Continuing with our NGL Benchmarking series, this month let us take a deep dive into another key basin – the Bakken. A drop in crude prices due to the COVID19 and OPEC price war has hit Bakken shale basin hard, with ~0.7 Bcf/d and ~0.4 Million Bpd drops in gas and oil production, respectively, since Dec 2019. This has also impacted NGL production out of the Bakken. Will Bakken regain its glory any time soon? The uncertainty on DAPL’s future has added one more wrinkle to the situation…
Where we have been to where we are:
Drilling activity in Bakken has drastically slowed down, with rig count dropping from the highs of 53 in Jan-2020 to 10 today, according to Baker Hughes. We’ve seen this story before: from late 2014-early 2015, we saw a big dip in the crude oil price followed by falling rig counts in the basin. The Bakken rig count (and crude oil prices) never fully recovered to pre-2014 levels, stabilizing around 50 rigs on average. Current oil prices appear stable at around $40/Bbl although we have not yet seen any recovery in drilling activity.
Natural gas flaring in the basin has decreased the past two quarters, partly due to additional gas processing capacity from multiple new gas processing plants, and also because of the drop in production activity In 1Q 2020. The Bakken processed around 2.5 Bcf/d of wet gas (or ~80% of total gas produced), largely associated with crude oil production. Gas processing infrastructure has increased along with wet gas production. Current processing capacity in the Bakken currently stands at ~3.2 Bcf/d, with basin aggregate utilization at 79% for 1Q 2020.

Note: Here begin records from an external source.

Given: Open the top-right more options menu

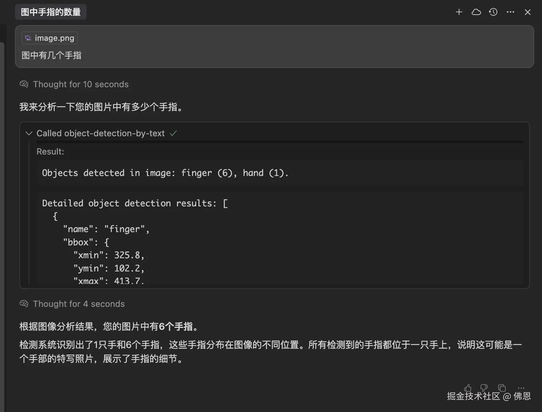Looking at the screenshot, I should [510, 12].
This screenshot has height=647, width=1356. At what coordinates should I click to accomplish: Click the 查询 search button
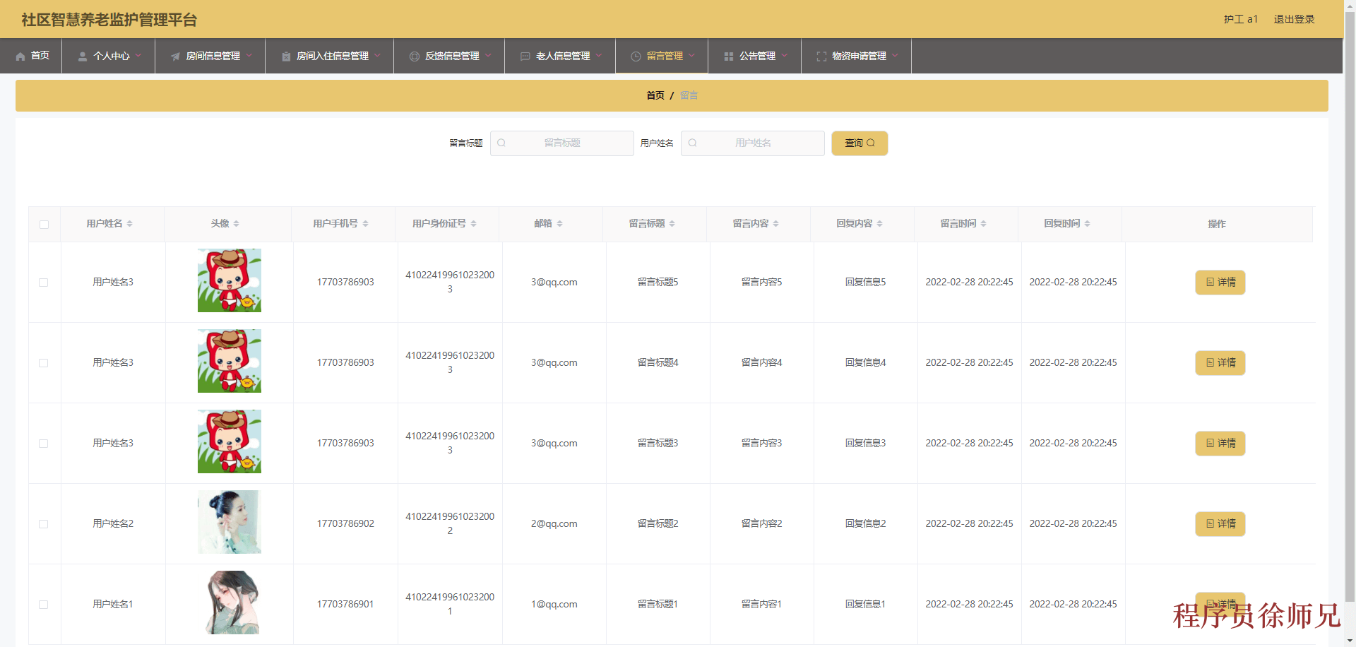(x=859, y=143)
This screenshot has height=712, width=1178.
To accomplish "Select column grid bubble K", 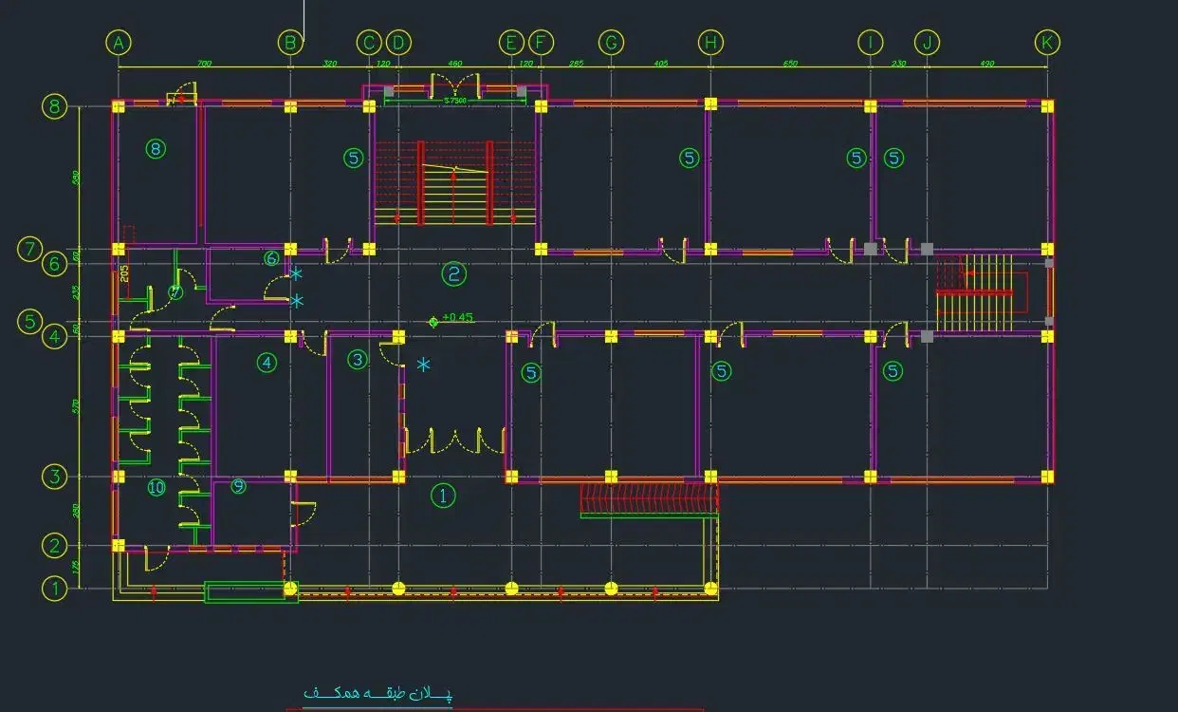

Unlike the Permian, the Bakken gas processing landscape is highly consolidated (just like Appalachia). The top 5 processors operated 80% of total capacity and 83% of processed volumes in 1Q 2020. Oneok was the top processor, with capacity of 1.4 Bcf/d in the basin; it processed about 1.1 Bcf/d of gas. Challenging ethane frac spreads has resulted in increased ethane rejection in Bakken since Dec 2019. Through late 2Q 2020, ethane prices at Mont Belvieu had been soft, barely staying above natural gas prices in the U.S. Gulf Coast. Since Bakken is the farthest region from Mont Belvieu relative to other U.S. shale basins (and therefore faces higher T&F fees), there is little to no economic incentive for Bakken gas producers to extract high levels of ethane. This dynamic resulted in ethane rejection to the tune of ~230 MBPD for 1Q 2020. Ethane extracted in 1Q 2020 for the Bakken basin was a mere 73 MBPD, or about ~24% of total estimated ethane entrained in the gas stream.
Propane+ (C3+) supply in the Bakken basin for 1Q 2020 stands at 267 Mbpd, with OneOk’s share at ~125 Mbpd, about 47% of the basin’s C3+. Since 4Q 2019, the OneOk Elk Creek pipeline has been a game-changer for disposition of the Y-grade barrel. As expected, there has been a significant drop in rail utilization to move Y-grade supply. The percentage share of rail/truck dropped from ~70% in 2018 to just ~20% in 1Q 2020. To make matters worse for Bakken producers (and prolong crude oil recovery), A federal judge’s recent order to take Dakota Access Pipeline be out of service for a year or more starting August 5. The decision could wreak havoc for producers in the Bakken Shale at a time when they are still reeling from drastic, COVID-related production curtailments. Energy Transfer (DAPL’s operator) has since won a stay order, but uncertainty remains as to how this will impact crude recovery and therefore NGLs in the Bakken.
Where we go from here:
Drilling activity in the Bakken has drastically slowed due to COVID-19: recovery may be a painful and prolonged process, especially if DAPL temporarily ceases operations. Consequently, midstream companies are also slowing expansion plans. Current available pipeline and rail capacity is insufficient to meet takeaway needs, after the DAPL ruling. Even at full utilizations (which is not possible, practically), they might just be able to ship 1 Million BPD of oil from the basin – still lower than the production highs seen pre-COVID. Even then, connectivity issues arise, as not all the producers who used the DAPL will have access to alternative logistics.
On the midstream end, around 400 MMcf/d of new processing capacity addition have been put on hold. Another 400 MMcf/d of new processing capacity is scheduled to come online by Mid 2021.